Excerpted passage ->
>>>
Who is it going to be, Trump or Biden?
By Avi Bareli
Israel Hayom
October 20, 2020
Many people are searching for the answer to this question in the polls. But the polls tend to get it wrong. People fear socioeconomic punishment and don't answer pollsters honestly in this polarized, political atmosphere.
So, maybe it's best to ask how much both candidates put off voters in the political center. Allegedly, this leads to the same result the pollsters predict – Biden. Trump is a provocative president. His coarse language raises objections in the "center." In the well-known political method in English-speaking America, the "winner takes all," this should lead to defeat. The voters who will decide who rules are the undecided, residing between the two political blocs that this method creates. These voters are, of course, in the political center, between the two blocs.
<<<
Recorded data ->
>>>
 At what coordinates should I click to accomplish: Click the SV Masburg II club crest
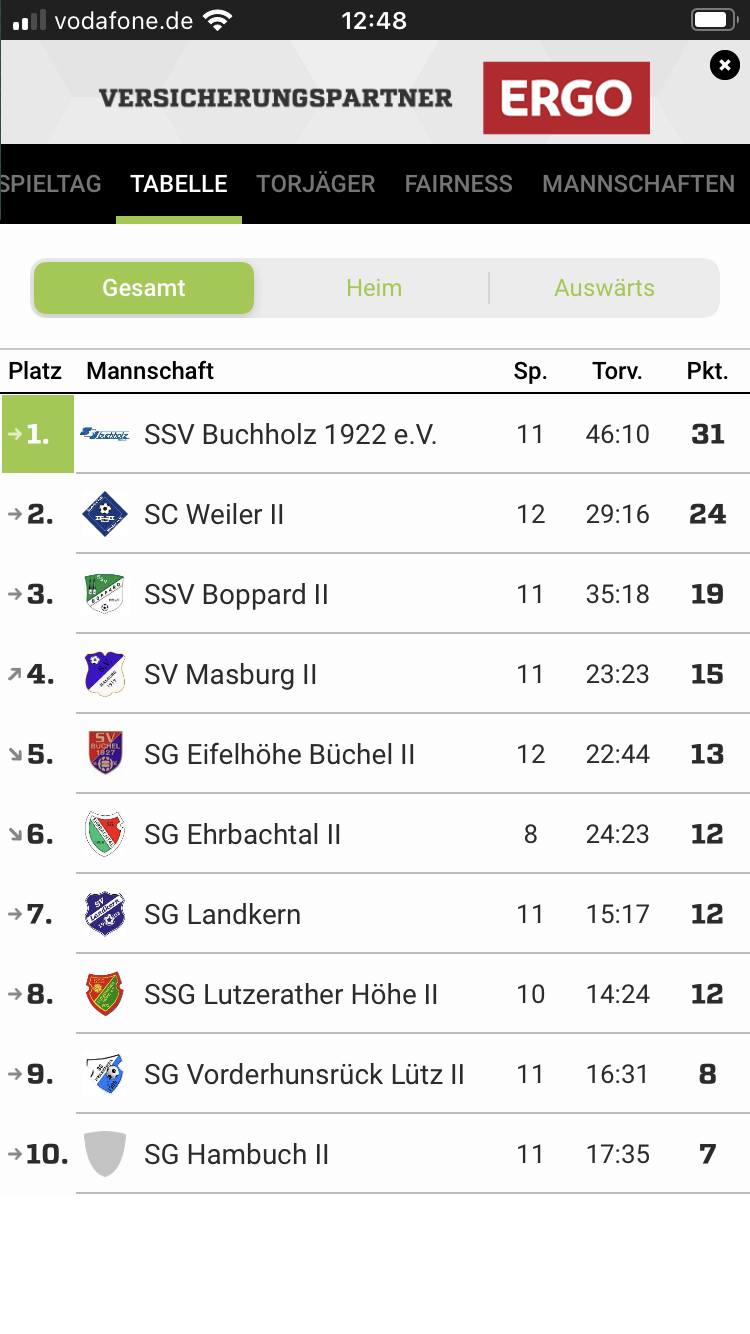tap(105, 674)
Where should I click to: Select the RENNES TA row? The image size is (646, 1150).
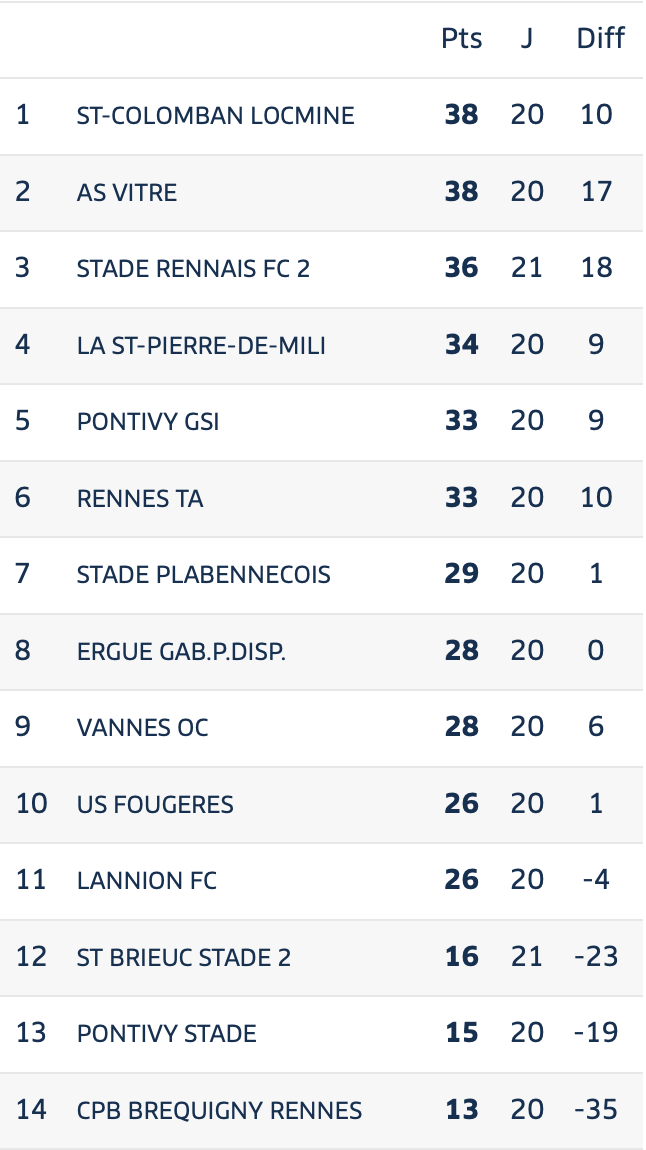tap(323, 499)
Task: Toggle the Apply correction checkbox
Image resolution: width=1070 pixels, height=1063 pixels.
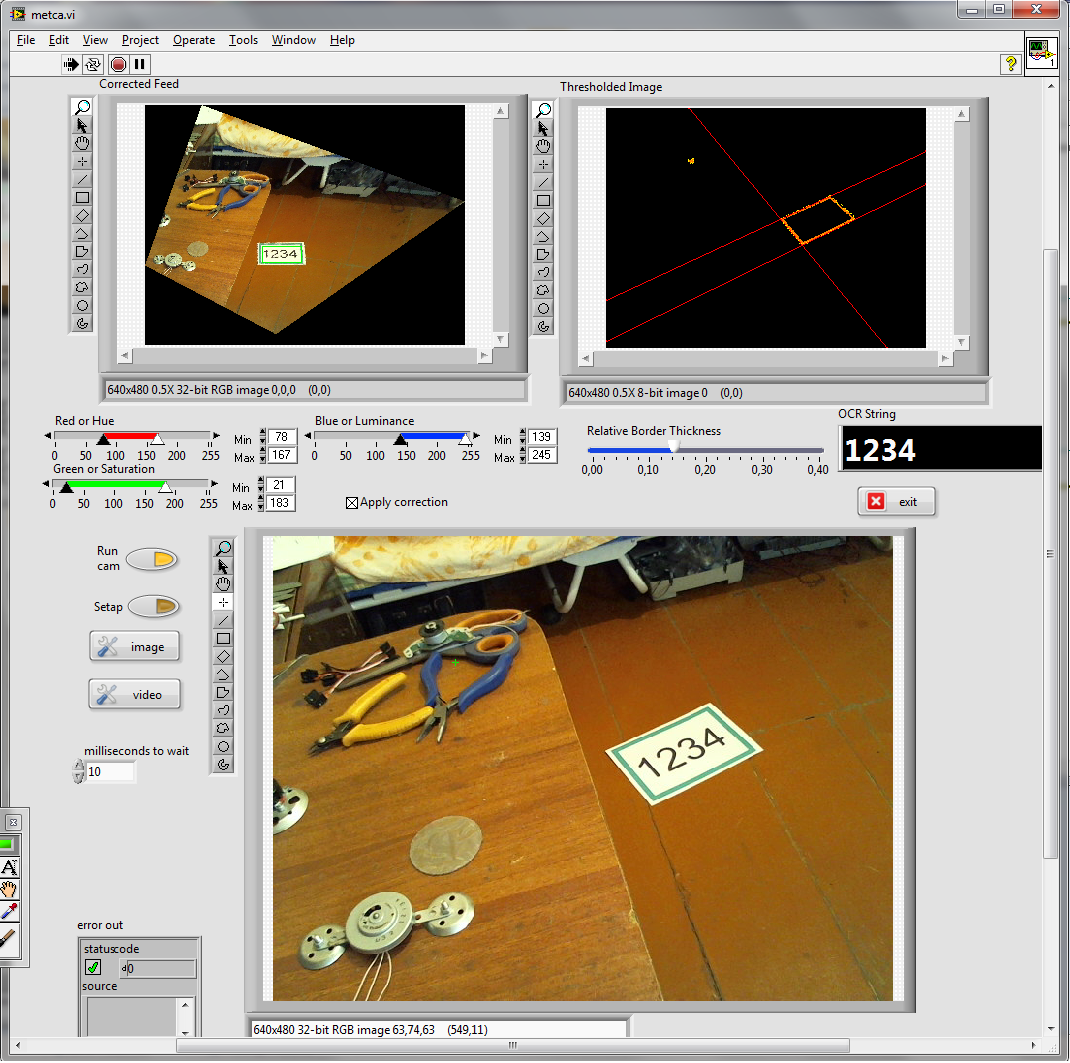Action: (x=351, y=503)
<<<
Problems and tasks ->
- A) Answer these questions using the article on Trump and Biden:
(i) Which publication ran it?
(ii) Why does it say people don't answer pollsters honestly?
(iii) What does it say raises objections in the "center"?
- B) For each statement, say whether it agrees with the article on Trump and Biden. Quote the words that decide it.
(i) The article says the polls tend to get the answer right.
(ii) The article calls Trump a provocative president.
(iii) The article places the deciding voters in the political center.
- C) List every person named in the article on Trump and Biden, including the byline.

Solution list ->
- A)
(i) Israel Hayom
(ii) They fear socioeconomic punishment.
(iii) Trump's coarse language

- B)
(i) No: "But the polls tend to get it wrong."
(ii) Yes: "Trump is a provocative president."
(iii) Yes: "These voters are, of course, in the political center, between the two blocs."

- C) Trump, Biden, Avi Bareli